Exercise objective => Every single entry should be printed exactly.

The data =>
= = = =

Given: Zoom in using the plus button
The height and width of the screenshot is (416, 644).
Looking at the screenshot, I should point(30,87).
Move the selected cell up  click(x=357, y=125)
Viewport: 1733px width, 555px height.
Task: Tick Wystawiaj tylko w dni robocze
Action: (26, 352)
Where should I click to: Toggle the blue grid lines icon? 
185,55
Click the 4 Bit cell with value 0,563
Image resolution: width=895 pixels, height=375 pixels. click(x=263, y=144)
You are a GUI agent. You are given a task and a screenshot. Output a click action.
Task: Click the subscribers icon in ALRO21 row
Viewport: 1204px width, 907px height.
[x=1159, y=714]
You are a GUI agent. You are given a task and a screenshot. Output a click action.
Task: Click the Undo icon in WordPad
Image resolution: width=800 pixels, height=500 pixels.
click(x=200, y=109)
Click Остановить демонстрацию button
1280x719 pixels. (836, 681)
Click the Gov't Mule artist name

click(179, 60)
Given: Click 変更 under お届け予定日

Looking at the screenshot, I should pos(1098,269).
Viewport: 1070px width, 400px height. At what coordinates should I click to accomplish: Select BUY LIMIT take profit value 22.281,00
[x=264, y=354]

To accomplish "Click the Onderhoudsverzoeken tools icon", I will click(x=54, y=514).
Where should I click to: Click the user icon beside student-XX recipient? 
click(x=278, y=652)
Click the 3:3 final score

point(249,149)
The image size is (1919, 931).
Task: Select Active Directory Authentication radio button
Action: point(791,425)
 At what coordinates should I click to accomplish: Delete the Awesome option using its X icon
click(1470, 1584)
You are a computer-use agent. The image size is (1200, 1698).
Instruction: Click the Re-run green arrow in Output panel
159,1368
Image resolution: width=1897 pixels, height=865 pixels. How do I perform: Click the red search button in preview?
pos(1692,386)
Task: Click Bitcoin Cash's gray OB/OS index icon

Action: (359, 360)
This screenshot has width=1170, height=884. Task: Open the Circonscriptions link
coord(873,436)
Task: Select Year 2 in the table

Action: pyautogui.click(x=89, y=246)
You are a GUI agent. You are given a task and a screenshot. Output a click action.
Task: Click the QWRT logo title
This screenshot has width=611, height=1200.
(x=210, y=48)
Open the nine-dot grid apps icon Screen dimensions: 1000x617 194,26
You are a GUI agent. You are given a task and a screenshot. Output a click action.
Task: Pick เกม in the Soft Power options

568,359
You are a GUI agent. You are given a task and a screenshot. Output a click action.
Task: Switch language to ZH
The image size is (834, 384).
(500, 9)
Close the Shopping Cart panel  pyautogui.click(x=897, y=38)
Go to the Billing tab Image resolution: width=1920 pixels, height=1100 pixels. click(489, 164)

= = = =

Answer section =>
Given: Zoom in using the plus button
The height and width of the screenshot is (416, 644).
Looking at the screenshot, I should point(30,87).
Move the selected cell up  click(x=357, y=125)
Viewport: 1733px width, 555px height.
Task: Tick Wystawiaj tylko w dni robocze
Action: (26, 352)
Where should I click to: Toggle the blue grid lines icon? 
185,55
Click the 4 Bit cell with value 0,563
Image resolution: width=895 pixels, height=375 pixels. click(x=263, y=144)
You are a GUI agent. You are given a task and a screenshot. Output a click action.
Task: Click the subscribers icon in ALRO21 row
Viewport: 1204px width, 907px height.
[x=1159, y=714]
You are a GUI agent. You are given a task and a screenshot. Output a click action.
Task: Click the Undo icon in WordPad
Image resolution: width=800 pixels, height=500 pixels.
click(x=200, y=109)
Click Остановить демонстрацию button
1280x719 pixels. (836, 681)
Click the Gov't Mule artist name

click(179, 60)
Given: Click 変更 under お届け予定日

Looking at the screenshot, I should pos(1098,269).
Viewport: 1070px width, 400px height. At what coordinates should I click to accomplish: Select BUY LIMIT take profit value 22.281,00
[x=264, y=354]

To accomplish "Click the Onderhoudsverzoeken tools icon", I will click(x=54, y=514).
Where should I click to: Click the user icon beside student-XX recipient? 
click(x=278, y=652)
Click the 3:3 final score

point(249,149)
The image size is (1919, 931).
Task: Select Active Directory Authentication radio button
Action: point(791,425)
 At what coordinates should I click to accomplish: Delete the Awesome option using its X icon
click(1470, 1584)
You are a computer-use agent. The image size is (1200, 1698).
Instruction: Click the Re-run green arrow in Output panel
159,1368
Image resolution: width=1897 pixels, height=865 pixels. How do I perform: Click the red search button in preview?
pos(1692,386)
Task: Click Bitcoin Cash's gray OB/OS index icon

Action: (359, 360)
This screenshot has width=1170, height=884. Task: Open the Circonscriptions link
coord(873,436)
Task: Select Year 2 in the table

Action: pyautogui.click(x=89, y=246)
You are a GUI agent. You are given a task and a screenshot. Output a click action.
Task: Click the QWRT logo title
This screenshot has width=611, height=1200.
(x=210, y=48)
Open the nine-dot grid apps icon Screen dimensions: 1000x617 194,26
You are a GUI agent. You are given a task and a screenshot. Output a click action.
Task: Pick เกม in the Soft Power options

568,359
You are a GUI agent. You are given a task and a screenshot. Output a click action.
Task: Switch language to ZH
The image size is (834, 384).
(500, 9)
Close the Shopping Cart panel  pyautogui.click(x=897, y=38)
Go to the Billing tab Image resolution: width=1920 pixels, height=1100 pixels. click(489, 164)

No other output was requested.